## THE PROBLEM:
Word-for-word repetition of the records below is needed, but only from the line holding "The width and" through the final line, with pictures excluded.

-- ENTRIES SHOWN follows --

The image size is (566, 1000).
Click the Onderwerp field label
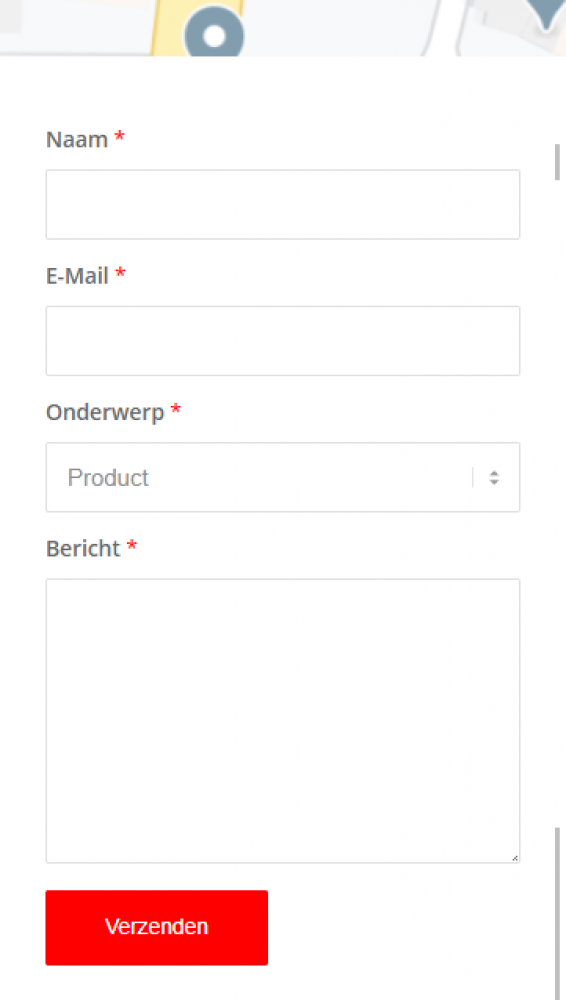tap(105, 413)
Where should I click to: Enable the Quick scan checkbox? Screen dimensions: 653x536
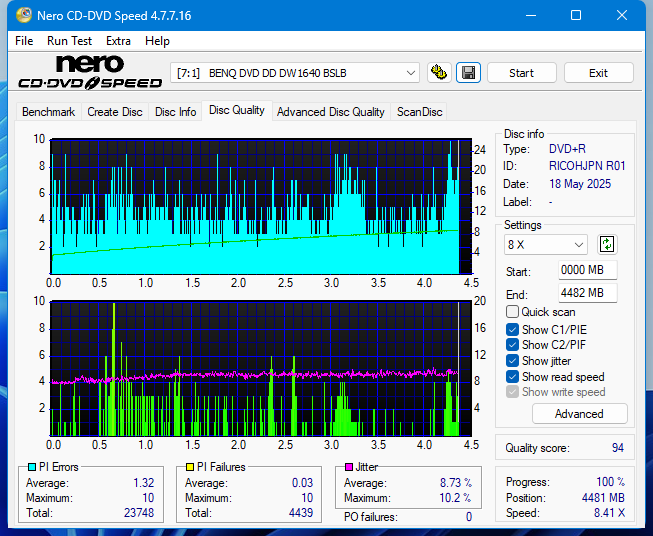coord(513,312)
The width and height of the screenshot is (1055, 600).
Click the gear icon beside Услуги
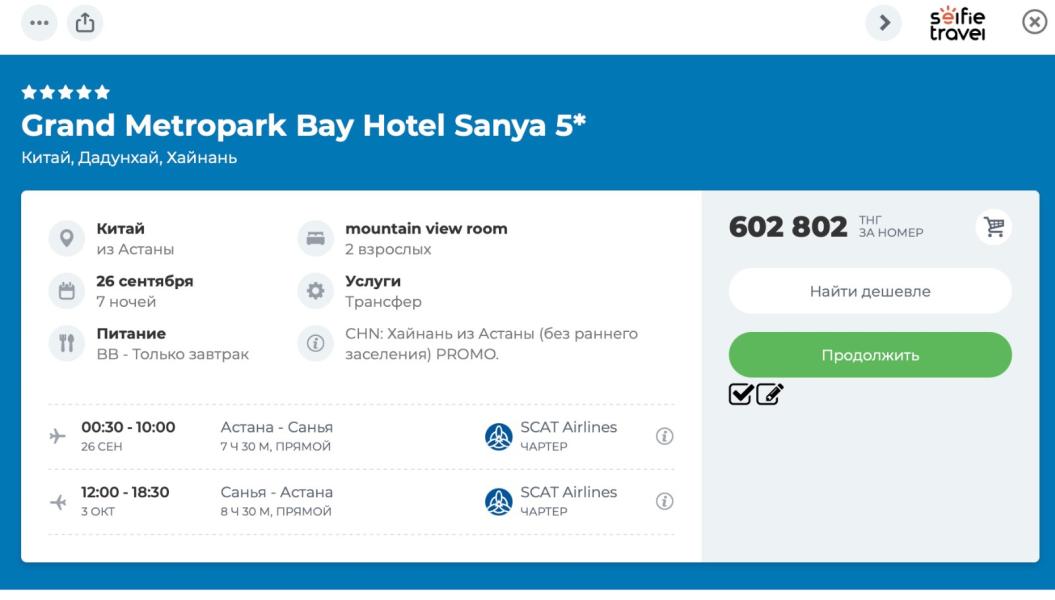click(x=316, y=291)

-- ENTRIES SHOWN concluded --

## WRITTEN SOLUTION:
The width and height of the screenshot is (1055, 600).
Click the gear icon beside Услуги
click(x=316, y=291)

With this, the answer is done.